Data excerpts section start
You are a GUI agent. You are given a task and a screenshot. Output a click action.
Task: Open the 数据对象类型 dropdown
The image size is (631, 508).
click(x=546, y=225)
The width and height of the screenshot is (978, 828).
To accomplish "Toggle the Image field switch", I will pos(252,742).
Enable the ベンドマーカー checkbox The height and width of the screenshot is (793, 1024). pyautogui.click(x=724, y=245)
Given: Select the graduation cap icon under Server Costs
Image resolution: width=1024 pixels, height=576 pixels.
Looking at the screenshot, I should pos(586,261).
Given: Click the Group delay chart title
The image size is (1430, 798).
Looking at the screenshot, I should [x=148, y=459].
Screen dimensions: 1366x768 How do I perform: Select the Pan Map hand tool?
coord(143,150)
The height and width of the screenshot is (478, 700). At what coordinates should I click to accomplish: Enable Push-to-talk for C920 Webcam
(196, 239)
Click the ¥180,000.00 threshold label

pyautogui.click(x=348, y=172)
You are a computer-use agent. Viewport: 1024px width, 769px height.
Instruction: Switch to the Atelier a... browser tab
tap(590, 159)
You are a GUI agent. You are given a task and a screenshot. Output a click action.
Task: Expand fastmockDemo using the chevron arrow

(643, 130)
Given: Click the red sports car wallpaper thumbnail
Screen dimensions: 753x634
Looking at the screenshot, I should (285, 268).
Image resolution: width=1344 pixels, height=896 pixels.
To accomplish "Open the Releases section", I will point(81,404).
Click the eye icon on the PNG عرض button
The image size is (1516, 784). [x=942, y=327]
Data excerpts section end
Looking through the data above, count the lines that include the string "Open" and give only the count.

→ Output below: 2